When calculating prime numbers, highly efficient algorithms are usually employed, often based on sieves (such as the sieve of Eratosthenes). Yet even these algorithms struggle with very large primes, as memory usage grows rapidly when building a sieve. A partial remedy is the use of segmented sieve algorithms, though they too lose efficiency when constructing extremely large sieves.
This program serves as a demonstration that prime numbers need not always be computed at runtime – they can instead be precomputed and embedded directly into the program. The idea is that primes can be stored efficiently in binary form, allocating just 4 bytes per number.
Caution
By contrast, attempting to save space by allocating fewer bytes for smaller primes (e.g., 1 byte for the smallest primes, then 2, 3, and finally 4 bytes) offers only a negligible reduction in the overall database size.
For example, Primes comes with a built-in database containing 203 280 221
prime numbers. The final entry, 4 294 967 291
, is the largest prime representable in a 32-bit unsigned integer.
Storing such a dataset uncompressed would require:
203 280 221 × 4 bytes = 813 120 884 bytes
(~775.45 MB). If the data is stored not in binary form but as text, the prime number database takes up about 2.2 GB.
However, thanks to compression (LZMA2:25), the Primes program itself is only 172 MB in size. At runtime, the data is decompressed directly into memory without creating temporary files.

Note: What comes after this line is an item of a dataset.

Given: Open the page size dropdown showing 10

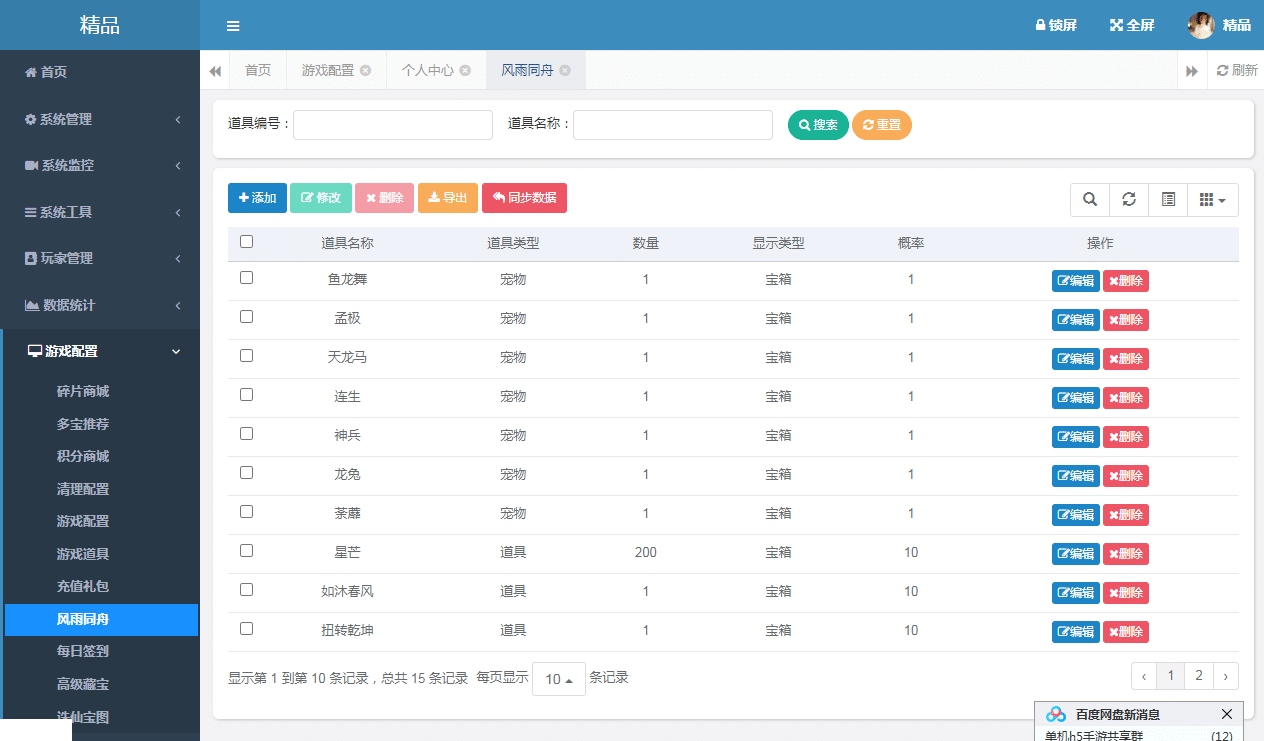Looking at the screenshot, I should tap(558, 679).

To run, the program requires RAM equal to the size of the prime database (~775.45 MB) plus a small overhead – totalling up to 778 MB. Decompression needs an additional 32 MB (because LZMA2:25 requires 2²⁵ bytes for decompression), meaning a peak memory requirement of about 810 MB during startup. Once running, it uses 778 MB.
Tip
The program’s size could be reduced further by using RAR5 instead of LZMA2, as RAR5 compresses the prime database around 16% more efficiently. However, the UnRAR library does not allow the data to be decompressed directly into memory without creating temporary files on disk.